Parmi les affiches à suivre du 8e tour de Coupe de France, il y a ce derby breton entre le Stade briochin et le Stade brestois, deux clubs à l’histoire perturbée par des tracas financiers. La formation de Saint-Brieuc a bien failli disparaître après la mise en liquidation brutale et la fin de son aventure pro en cours de saison de D2 96/97. Les joueurs de l’époque se souviennent de la fin d’une belle aventure humaine, d’un gros sentiment de gâchis et d’un soupçon de rancœur…

Ce n’est pas que Pierre-Yves David s’en vante, mais il le reconnaît sans même qu’on le lui demande : « Ce match entre Saint-Brieuc et Brest est particulier pour moi, car j’ai vécu la chute des deux clubs comme joueur. » C’était en 1992 dans le Finistère et cinq ans plus tard dans la préfecture des Côtes-d’Armor. « Le premier dépôt de bilan m’a moins marqué, car j’étais jeune et il y avait là-bas quelque chose d’inéluctable… Mais à Saint-Brieuc, je m’en souviens très bien, car ça a été très brutal et parce que j’avais été élu représentant des salariés. Je le dis très clairement : je n’ai toujours pas digéré ce qui s’est passé. » Ce qui s’est passé, c’est un cataclysme qui a balayé un club professionnel en l’espace de quelques semaines au cœur de l’hiver 1997. Sans que ça n’émeuve plus que ça les collectivités et le tissu économique locaux, pas plus que les instances du football national. Ce statut pro du Stade briochin avait été acquis en 1993, à l’issue d’une montée historique des gars du 22 en deuxième division, une première pour une institution du football breton née en 1904. Sous l’impulsion de l’entraîneur Denis Goavec, l’équipe effectue promotion sur promotion à partir de la fin des années 80 pour se hisser jusqu’en D2 et apparaître enfin sur la carte du football hexagonal et dans les albums Panini.
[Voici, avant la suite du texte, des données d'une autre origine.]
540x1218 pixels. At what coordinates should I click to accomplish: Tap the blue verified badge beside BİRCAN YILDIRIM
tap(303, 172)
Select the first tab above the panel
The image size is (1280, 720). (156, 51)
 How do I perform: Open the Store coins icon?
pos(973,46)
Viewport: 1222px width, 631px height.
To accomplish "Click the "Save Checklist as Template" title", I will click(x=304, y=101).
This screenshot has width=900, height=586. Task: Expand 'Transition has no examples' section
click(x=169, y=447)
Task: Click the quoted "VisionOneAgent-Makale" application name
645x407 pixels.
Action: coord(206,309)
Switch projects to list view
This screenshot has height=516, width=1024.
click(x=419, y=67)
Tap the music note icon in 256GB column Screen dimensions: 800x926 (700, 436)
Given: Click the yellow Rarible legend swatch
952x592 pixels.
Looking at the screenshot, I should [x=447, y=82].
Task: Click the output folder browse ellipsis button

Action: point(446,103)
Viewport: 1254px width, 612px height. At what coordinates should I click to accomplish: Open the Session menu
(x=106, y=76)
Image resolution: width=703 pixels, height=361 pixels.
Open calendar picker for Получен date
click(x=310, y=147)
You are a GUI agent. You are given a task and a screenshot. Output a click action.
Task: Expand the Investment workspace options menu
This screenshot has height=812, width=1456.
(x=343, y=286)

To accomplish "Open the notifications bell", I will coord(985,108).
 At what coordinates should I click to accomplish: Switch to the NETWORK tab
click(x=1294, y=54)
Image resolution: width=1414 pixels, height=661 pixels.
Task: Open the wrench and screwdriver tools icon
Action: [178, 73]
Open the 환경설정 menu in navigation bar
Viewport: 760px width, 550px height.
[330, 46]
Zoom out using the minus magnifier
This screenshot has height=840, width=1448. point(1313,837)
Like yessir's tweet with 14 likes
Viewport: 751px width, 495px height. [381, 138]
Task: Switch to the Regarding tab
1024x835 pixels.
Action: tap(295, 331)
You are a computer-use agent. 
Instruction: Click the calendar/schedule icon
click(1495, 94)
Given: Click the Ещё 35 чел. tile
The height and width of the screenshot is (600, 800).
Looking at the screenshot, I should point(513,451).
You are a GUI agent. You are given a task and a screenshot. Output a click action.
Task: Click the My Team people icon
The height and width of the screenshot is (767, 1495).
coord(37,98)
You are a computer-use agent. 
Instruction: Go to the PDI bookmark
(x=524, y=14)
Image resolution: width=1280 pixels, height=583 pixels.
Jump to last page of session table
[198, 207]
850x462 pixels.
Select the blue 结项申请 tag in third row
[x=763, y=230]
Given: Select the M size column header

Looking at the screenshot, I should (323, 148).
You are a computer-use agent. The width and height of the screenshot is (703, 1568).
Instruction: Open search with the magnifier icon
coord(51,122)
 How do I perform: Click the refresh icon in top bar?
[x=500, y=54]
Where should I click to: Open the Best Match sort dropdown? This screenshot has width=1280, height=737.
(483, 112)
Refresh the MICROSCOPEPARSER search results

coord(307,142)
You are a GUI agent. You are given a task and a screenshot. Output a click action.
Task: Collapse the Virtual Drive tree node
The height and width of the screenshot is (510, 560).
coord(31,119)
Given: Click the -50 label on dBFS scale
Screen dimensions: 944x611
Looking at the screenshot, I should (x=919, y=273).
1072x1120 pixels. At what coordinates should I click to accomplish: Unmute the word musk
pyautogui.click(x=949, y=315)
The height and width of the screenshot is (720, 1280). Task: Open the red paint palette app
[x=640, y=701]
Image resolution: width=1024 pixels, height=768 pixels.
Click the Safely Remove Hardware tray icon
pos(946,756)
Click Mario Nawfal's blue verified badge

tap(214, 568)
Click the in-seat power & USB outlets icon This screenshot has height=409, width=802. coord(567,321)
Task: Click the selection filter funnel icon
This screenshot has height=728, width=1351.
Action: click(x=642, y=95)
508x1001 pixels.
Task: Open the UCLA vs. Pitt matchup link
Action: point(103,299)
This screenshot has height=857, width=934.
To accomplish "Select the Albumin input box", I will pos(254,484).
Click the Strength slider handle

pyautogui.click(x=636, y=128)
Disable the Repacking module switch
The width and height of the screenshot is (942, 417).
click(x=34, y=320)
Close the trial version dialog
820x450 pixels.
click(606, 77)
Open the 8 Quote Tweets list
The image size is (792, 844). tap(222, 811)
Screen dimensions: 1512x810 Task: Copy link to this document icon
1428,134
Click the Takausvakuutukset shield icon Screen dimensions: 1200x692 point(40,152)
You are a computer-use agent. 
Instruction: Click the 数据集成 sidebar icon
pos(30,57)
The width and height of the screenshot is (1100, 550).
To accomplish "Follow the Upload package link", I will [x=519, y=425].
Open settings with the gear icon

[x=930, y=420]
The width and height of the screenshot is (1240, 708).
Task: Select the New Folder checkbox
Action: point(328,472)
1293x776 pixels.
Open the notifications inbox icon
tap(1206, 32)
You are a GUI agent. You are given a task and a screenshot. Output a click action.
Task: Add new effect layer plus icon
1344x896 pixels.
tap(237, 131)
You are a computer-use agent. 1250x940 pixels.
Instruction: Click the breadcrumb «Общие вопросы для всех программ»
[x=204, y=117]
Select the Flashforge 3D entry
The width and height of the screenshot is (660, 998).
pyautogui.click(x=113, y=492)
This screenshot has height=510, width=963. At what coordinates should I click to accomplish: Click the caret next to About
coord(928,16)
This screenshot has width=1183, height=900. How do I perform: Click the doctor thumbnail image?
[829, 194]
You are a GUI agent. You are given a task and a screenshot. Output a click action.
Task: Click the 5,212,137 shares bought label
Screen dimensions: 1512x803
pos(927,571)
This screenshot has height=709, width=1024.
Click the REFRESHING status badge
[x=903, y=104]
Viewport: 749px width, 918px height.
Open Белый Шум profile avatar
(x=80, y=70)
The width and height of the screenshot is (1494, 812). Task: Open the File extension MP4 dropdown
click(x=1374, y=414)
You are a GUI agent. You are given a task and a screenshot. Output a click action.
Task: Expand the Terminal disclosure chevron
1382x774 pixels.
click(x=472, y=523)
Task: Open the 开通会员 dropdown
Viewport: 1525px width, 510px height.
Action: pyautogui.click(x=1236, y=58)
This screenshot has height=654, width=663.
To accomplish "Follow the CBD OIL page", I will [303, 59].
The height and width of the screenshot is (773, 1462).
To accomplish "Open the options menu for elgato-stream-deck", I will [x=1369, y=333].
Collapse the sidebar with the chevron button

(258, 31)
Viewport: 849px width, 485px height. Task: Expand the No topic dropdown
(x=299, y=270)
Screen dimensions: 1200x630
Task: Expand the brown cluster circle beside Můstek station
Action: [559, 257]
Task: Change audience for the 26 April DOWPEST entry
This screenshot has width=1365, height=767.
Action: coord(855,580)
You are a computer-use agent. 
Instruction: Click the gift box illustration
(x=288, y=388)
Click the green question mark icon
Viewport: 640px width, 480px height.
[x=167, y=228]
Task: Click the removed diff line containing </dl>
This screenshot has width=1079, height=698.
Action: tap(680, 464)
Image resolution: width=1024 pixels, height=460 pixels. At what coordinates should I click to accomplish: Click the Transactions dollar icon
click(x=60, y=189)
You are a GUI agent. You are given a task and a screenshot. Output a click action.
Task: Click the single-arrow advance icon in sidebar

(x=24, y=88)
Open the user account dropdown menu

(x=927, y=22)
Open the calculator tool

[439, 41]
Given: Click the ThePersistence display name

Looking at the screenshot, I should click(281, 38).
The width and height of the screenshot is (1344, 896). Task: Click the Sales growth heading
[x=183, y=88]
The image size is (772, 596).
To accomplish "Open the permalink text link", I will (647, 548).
Saint-Brieuc impose son joli maillot jaune vif à liseré bleu, avec le sponsor Néolait qui va bien, un poil d’exotisme en la personne de l’Américain Dario Brose et quelques figures du ballon rond local, dont Jean-Michel Eouzan, Luis Satorra ou l’attaquant Yannick Le Saux, qui termine meilleur buteur du championnat lors de cette première très réussie saison 93/94 de D2, achevée à la 6e place. « C’était un super groupe, mes meilleurs souvenirs de carrière » , se rappelle ce dernier.

Lutte d’influence perdue face au Épinal de Philippe Séguin…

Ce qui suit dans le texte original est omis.